→ Action item
Copy the entries character for character.

→ Data
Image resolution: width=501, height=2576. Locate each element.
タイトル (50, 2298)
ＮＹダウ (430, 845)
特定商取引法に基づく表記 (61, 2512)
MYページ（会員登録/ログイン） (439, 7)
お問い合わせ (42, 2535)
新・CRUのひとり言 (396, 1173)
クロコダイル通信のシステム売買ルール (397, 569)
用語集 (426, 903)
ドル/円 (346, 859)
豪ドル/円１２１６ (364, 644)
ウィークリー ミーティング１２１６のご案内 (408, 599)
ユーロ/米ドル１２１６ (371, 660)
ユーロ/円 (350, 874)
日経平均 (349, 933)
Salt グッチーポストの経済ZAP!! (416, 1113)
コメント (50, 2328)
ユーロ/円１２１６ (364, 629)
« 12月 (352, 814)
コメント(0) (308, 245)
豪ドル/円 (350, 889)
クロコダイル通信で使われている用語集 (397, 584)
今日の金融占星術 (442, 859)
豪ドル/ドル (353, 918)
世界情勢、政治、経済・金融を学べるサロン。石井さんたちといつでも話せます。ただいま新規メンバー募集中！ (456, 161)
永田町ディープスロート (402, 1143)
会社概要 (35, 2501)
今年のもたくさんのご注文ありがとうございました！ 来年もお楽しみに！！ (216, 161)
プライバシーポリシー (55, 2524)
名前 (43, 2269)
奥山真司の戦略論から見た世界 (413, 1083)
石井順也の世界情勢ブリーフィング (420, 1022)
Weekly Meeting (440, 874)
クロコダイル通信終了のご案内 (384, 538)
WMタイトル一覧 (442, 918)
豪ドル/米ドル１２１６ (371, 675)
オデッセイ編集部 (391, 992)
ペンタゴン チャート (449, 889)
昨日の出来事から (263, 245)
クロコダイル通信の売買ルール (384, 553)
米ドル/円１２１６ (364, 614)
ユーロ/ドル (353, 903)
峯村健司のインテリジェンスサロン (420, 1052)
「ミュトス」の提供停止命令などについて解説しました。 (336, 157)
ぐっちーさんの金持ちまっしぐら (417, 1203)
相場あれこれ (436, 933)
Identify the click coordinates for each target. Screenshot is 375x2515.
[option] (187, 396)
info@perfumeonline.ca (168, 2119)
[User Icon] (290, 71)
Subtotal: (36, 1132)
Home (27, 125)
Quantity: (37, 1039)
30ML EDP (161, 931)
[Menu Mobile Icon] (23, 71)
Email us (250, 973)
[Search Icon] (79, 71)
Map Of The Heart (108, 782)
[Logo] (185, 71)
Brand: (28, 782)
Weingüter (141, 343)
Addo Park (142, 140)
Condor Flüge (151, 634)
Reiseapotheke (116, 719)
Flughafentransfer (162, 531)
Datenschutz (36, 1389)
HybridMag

→ Response to the exercise
Image resolution: width=501, height=2576. Locate each element.
タイトル (50, 2298)
ＮＹダウ (430, 845)
特定商取引法に基づく表記 (61, 2512)
MYページ（会員登録/ログイン） (439, 7)
お問い合わせ (42, 2535)
新・CRUのひとり言 (396, 1173)
クロコダイル通信のシステム売買ルール (397, 569)
用語集 (426, 903)
ドル/円 (346, 859)
豪ドル/円１２１６ (364, 644)
ウィークリー ミーティング１２１６のご案内 (408, 599)
ユーロ/米ドル１２１６ (371, 660)
ユーロ/円 (350, 874)
日経平均 (349, 933)
Salt グッチーポストの経済ZAP!! (416, 1113)
コメント (50, 2328)
ユーロ/円１２１６ (364, 629)
« 12月 (352, 814)
コメント(0) (308, 245)
豪ドル/円 (350, 889)
クロコダイル通信で使われている用語集 (397, 584)
今日の金融占星術 (442, 859)
豪ドル/ドル (353, 918)
世界情勢、政治、経済・金融を学べるサロン。石井さんたちといつでも話せます。ただいま新規メンバー募集中！ (456, 161)
永田町ディープスロート (402, 1143)
会社概要 (35, 2501)
今年のもたくさんのご注文ありがとうございました！ 来年もお楽しみに！！ (216, 161)
プライバシーポリシー (55, 2524)
名前 (43, 2269)
奥山真司の戦略論から見た世界 (413, 1083)
石井順也の世界情勢ブリーフィング (420, 1022)
Weekly Meeting (440, 874)
クロコダイル通信終了のご案内 (384, 538)
WMタイトル一覧 (442, 918)
豪ドル/米ドル１２１６ (371, 675)
オデッセイ編集部 (391, 992)
ペンタゴン チャート (449, 889)
昨日の出来事から (263, 245)
クロコダイル通信の売買ルール (384, 553)
米ドル/円１２１６ (364, 614)
ユーロ/ドル (353, 903)
峯村健司のインテリジェンスサロン (420, 1052)
「ミュトス」の提供停止命令などについて解説しました。 (336, 157)
ぐっちーさんの金持ちまっしぐら (417, 1203)
相場あれこれ (436, 933)
Identify the click coordinates for each target. Screenshot is 375x2515.
[option] (187, 396)
info@perfumeonline.ca (168, 2119)
[User Icon] (290, 71)
Subtotal: (36, 1132)
Home (27, 125)
Quantity: (37, 1039)
30ML EDP (161, 931)
[Menu Mobile Icon] (23, 71)
Email us (250, 973)
[Search Icon] (79, 71)
Map Of The Heart (108, 782)
[Logo] (185, 71)
Brand: (28, 782)
Weingüter (141, 343)
Addo Park (142, 140)
Condor Flüge (151, 634)
Reiseapotheke (116, 719)
Flughafentransfer (162, 531)
Datenschutz (36, 1389)
HybridMag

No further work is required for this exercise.